··· Provided data ···
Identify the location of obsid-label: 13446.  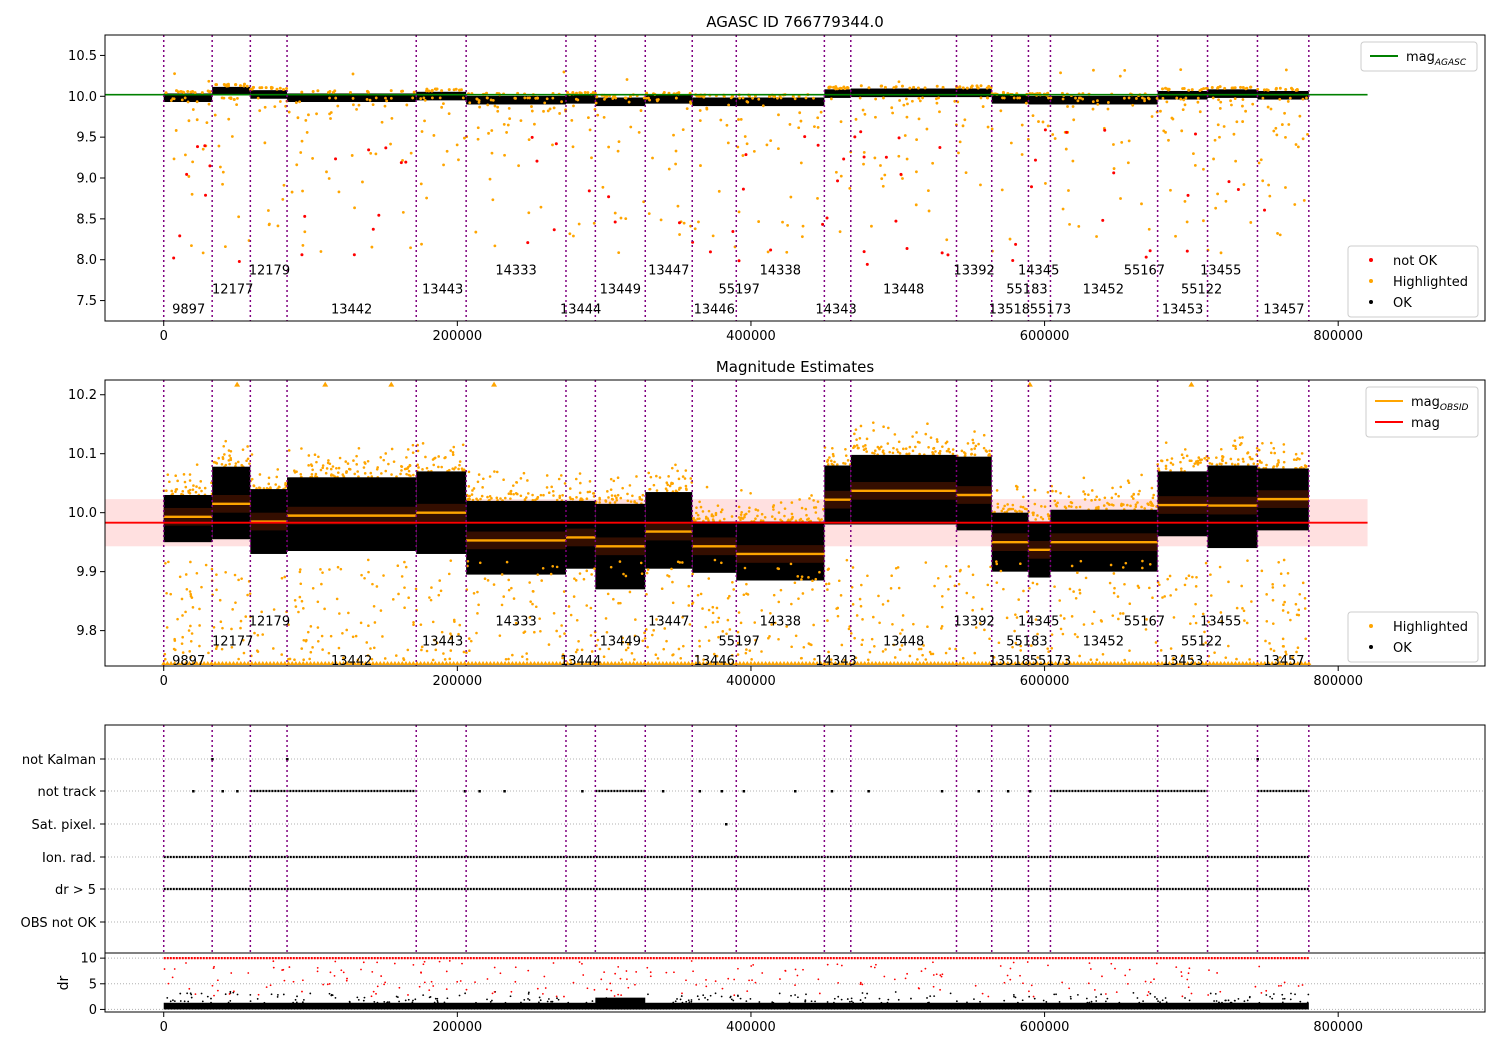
···
··· Provided data ···
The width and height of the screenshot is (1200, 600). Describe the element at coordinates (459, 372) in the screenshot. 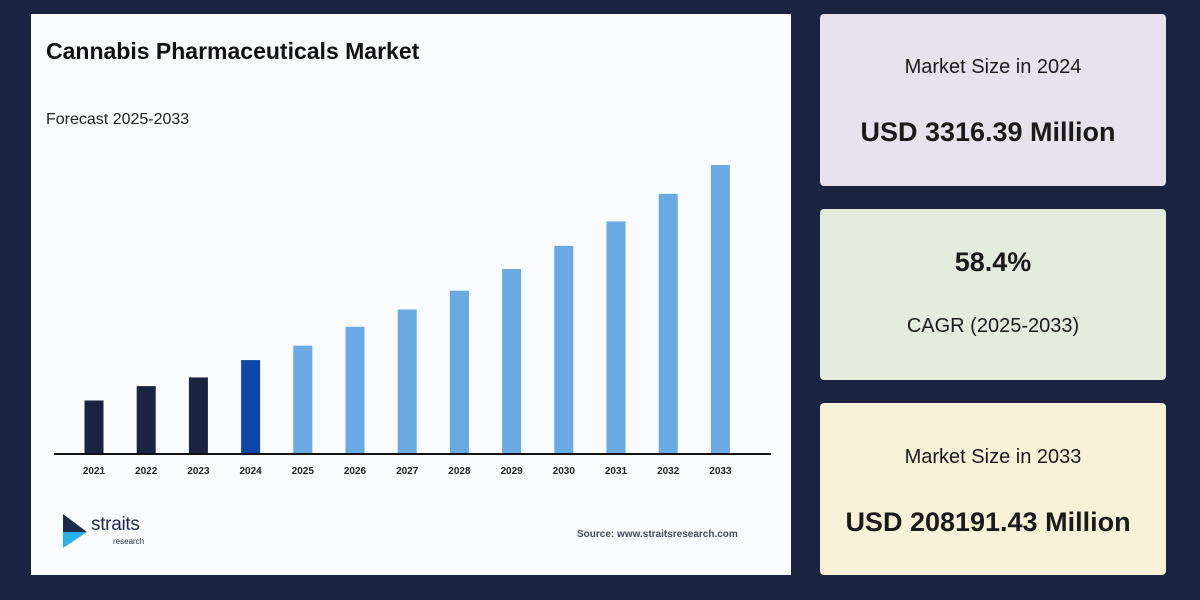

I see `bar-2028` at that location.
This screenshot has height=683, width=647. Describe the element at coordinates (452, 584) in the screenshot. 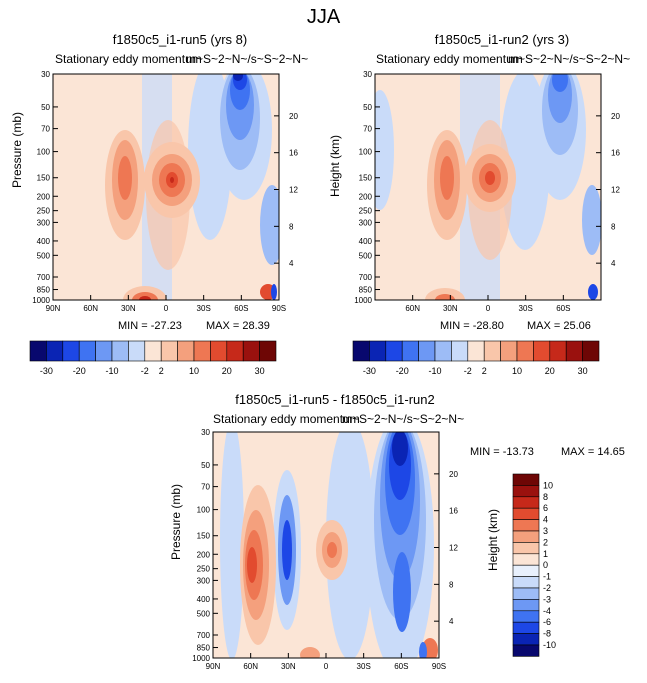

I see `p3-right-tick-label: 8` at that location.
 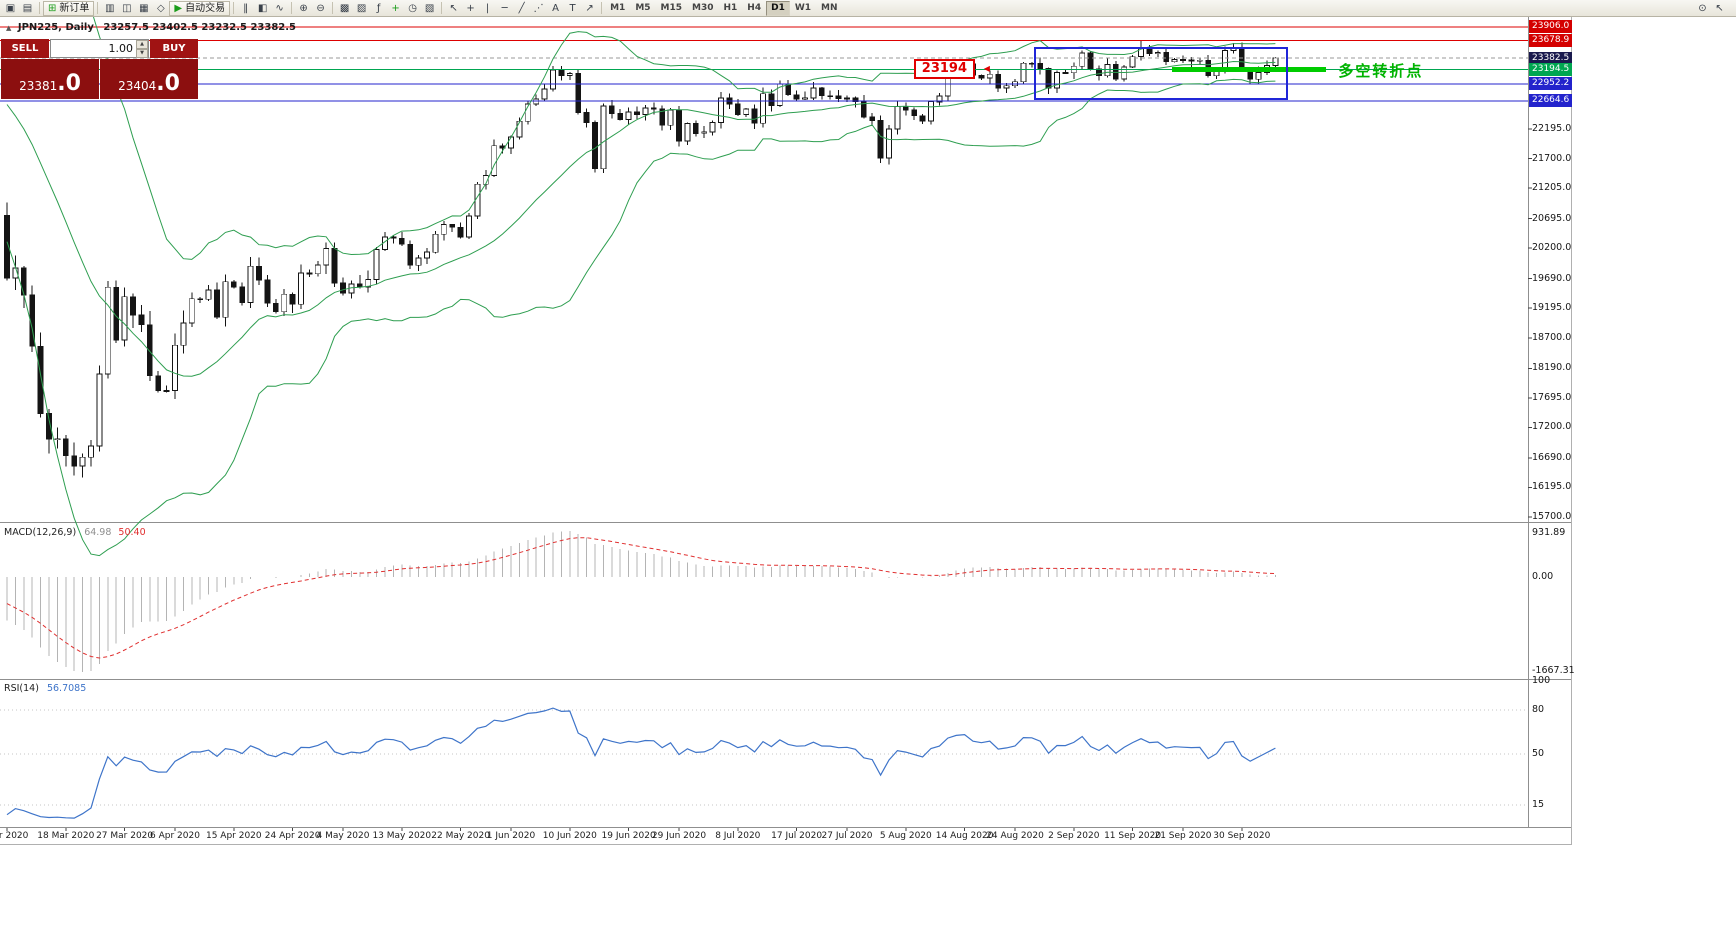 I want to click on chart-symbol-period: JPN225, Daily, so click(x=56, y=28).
···
Directions for this task - Render the listing as a JSON array of strings with one string per line, starting at the line that contains "This screenshot has" and ending after the line that contains "I want to click". Skip blank lines and leave the pictures out.

Answer to this problem -
[
  "This screenshot has height=683, width=647. Describe the element at coordinates (452, 584) in the screenshot. ",
  "I see `p3-right-tick-label: 8` at that location.",
  "  I want to click on chart-symbol-period: JPN225, Daily, so click(x=56, y=28)."
]